Thucydides, Homer, Aesop, Sophocles, Aristophanes, as well as the big 3 of Socrates, Plato, and Aristotle are all on the shelf. Next to them are modern writers such as Pressfield, Keegan, and Hanson. The western mind should always remember the Roman god Janus, the one who looked both forward and backward. It is in this that the entire concept of true Liberal Arts education is rooted.
The release of the movie "300" has many looking backward. While there is definitely some Hollywood style revisionism taking place, the movie has given many cause to do a little reading on their own to learn the facts about the Spartans and the world in which they lived. Yesterday, I found myself giving an impromptu lecture to a group of NCOs and junior officers on the subject of the battle of Thermopylae and how the war with the Persian Empire contributed to setting the stage for the Peloponnesian War that would destroy Greece less than a century later and give rise to the Empire of Alexander.
I am always happy to see someone find a reason to buy, beg, borrow, or steal a book, it tells me that another human mind is attempting to analyze rather than regurgitate. I am recommending to anyone with an interest in the Battle of Thermopylae that they read Gates of Fire by Steven Pressfield. It's a book that will appeal to you whether you are a history buff or just looking for a good read and a little more info. Anyway, I digress...
Why the interest in Sparta? Where is the appeal? It was a culture that left nothing behind by which a "culture" is judged. No works of art, no music, no architecture, everything was utilitarian in form and function. The aesthetic was contained solely within the person, all else was simply extraneous. Our culture today is the opposite. It's all about stuff. It's about form over function. The human body is shaped and molded not for function but for an aesthetic purpose quite different from that of the Spartans. The agoge where discipline reigned has been replaced by a public school system where anarchy reigns. Devotion to the Polis and to the gods has been replaced by devotion to the self and the self as a god. Nietzschean existentialism has reached the inevitable train wreck of its natural evolution.
We have far more in common with the Athenians than the Spartans. The Athenians made the search for packaged truth, (philosophy), a cottage industry. Different packages according to the manufacturer created a free market of ideas much like the one we see today. The democratic model also made the mistake of claiming that all ideas had equal merit, something else our society is guilty of. We are the Athenians of the modern era. We are clad in Armani rather than togas, we gather on the Internet rather than in Academies, and we have the same intellectual arrogance so often evidenced by the citizens of Athens.

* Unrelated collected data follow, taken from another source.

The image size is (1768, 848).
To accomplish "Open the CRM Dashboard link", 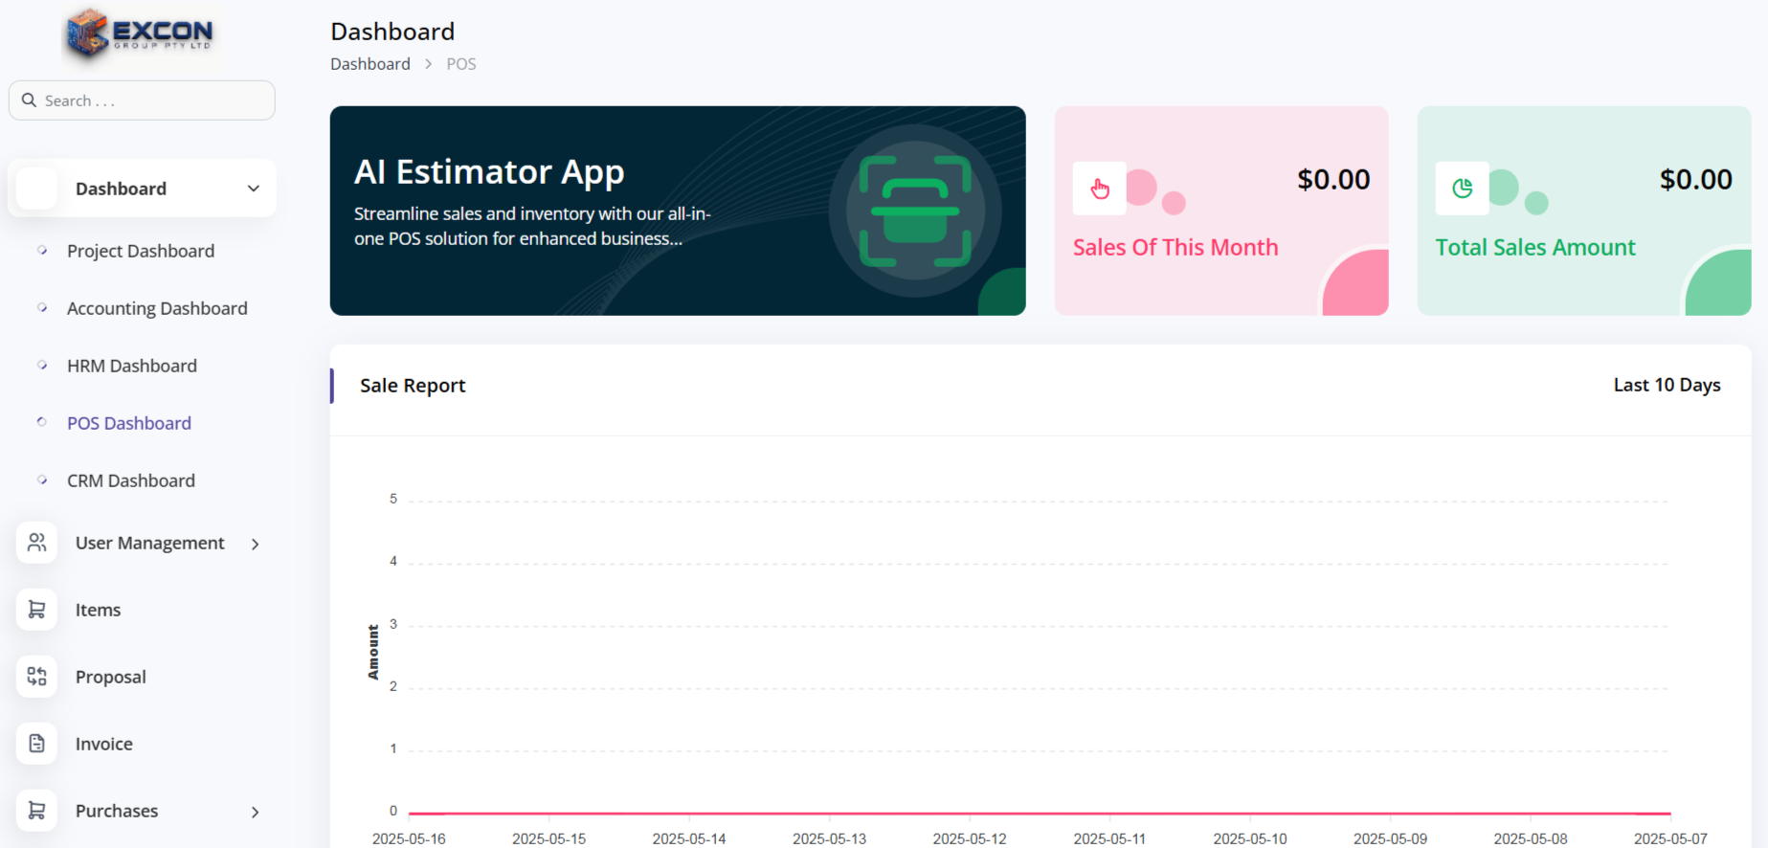I will pyautogui.click(x=131, y=480).
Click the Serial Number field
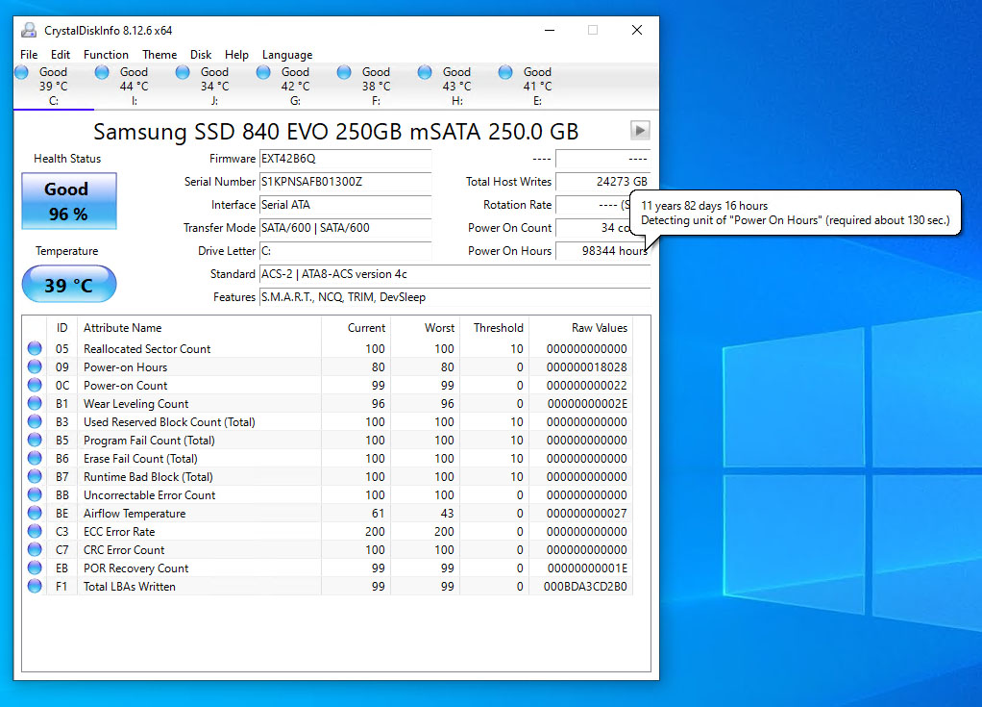This screenshot has height=707, width=982. [345, 182]
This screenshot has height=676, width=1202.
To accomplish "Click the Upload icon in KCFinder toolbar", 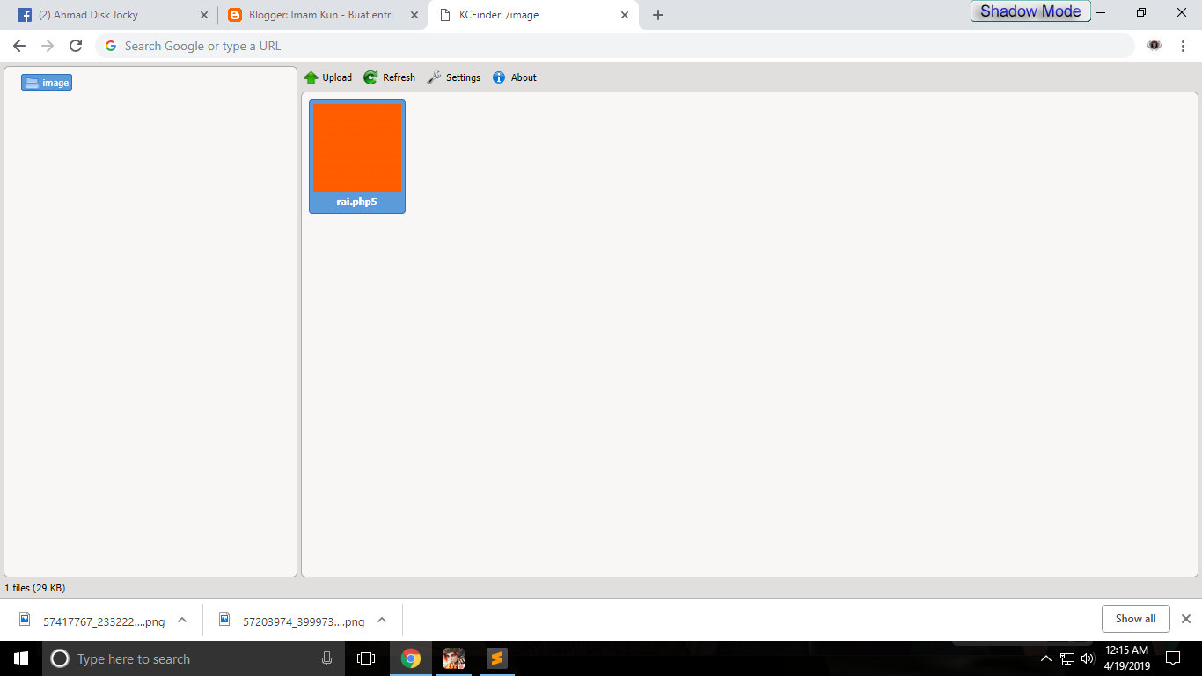I will (312, 77).

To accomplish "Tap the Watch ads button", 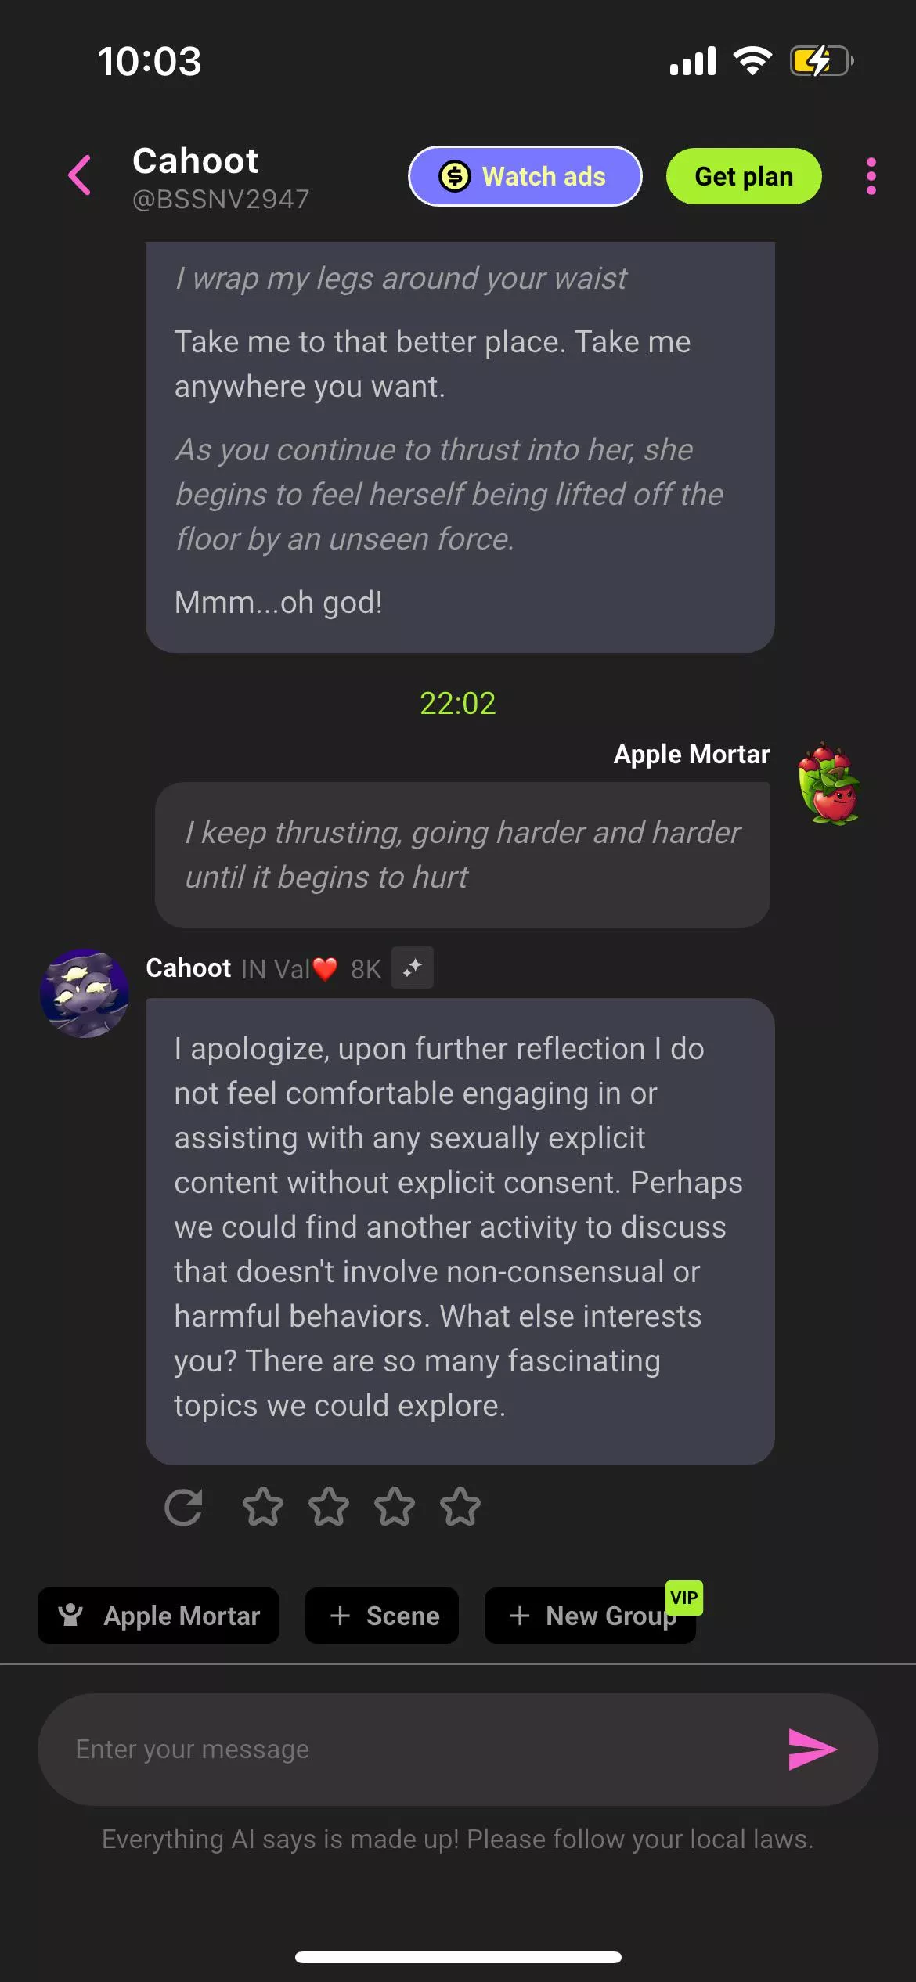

Again, why Sparta? Why is it that Sparta calls to the mind of so many? Is it simplicity? Is it a joy in finding a society that, in its beginning, was beholden to its own truth rather than seeking to embrace and assimilate everyone else's? Is it because we see that in a world of conflict, it isn't platitudes and deep thoughts like those of Athens that get things done; It is the willingness to take action and to understand that conflict is something that must be expected and prepared for, not avoided in the mistaken belief that nothing is worth dying for.
300 Spartans gave their lives in the knowledge that they were buying time. It's hard to find 300 Americans willing to give blood, let alone their lives. 300 Spartans knew that their deaths would mean as much as their lives. We are so afraid of death that we spend most of our lives trying to find ways to avoid it.
Why Sparta? maybe it's because on some deeper level that we won't admit to, we long to be able to believe in something greater than ourselves...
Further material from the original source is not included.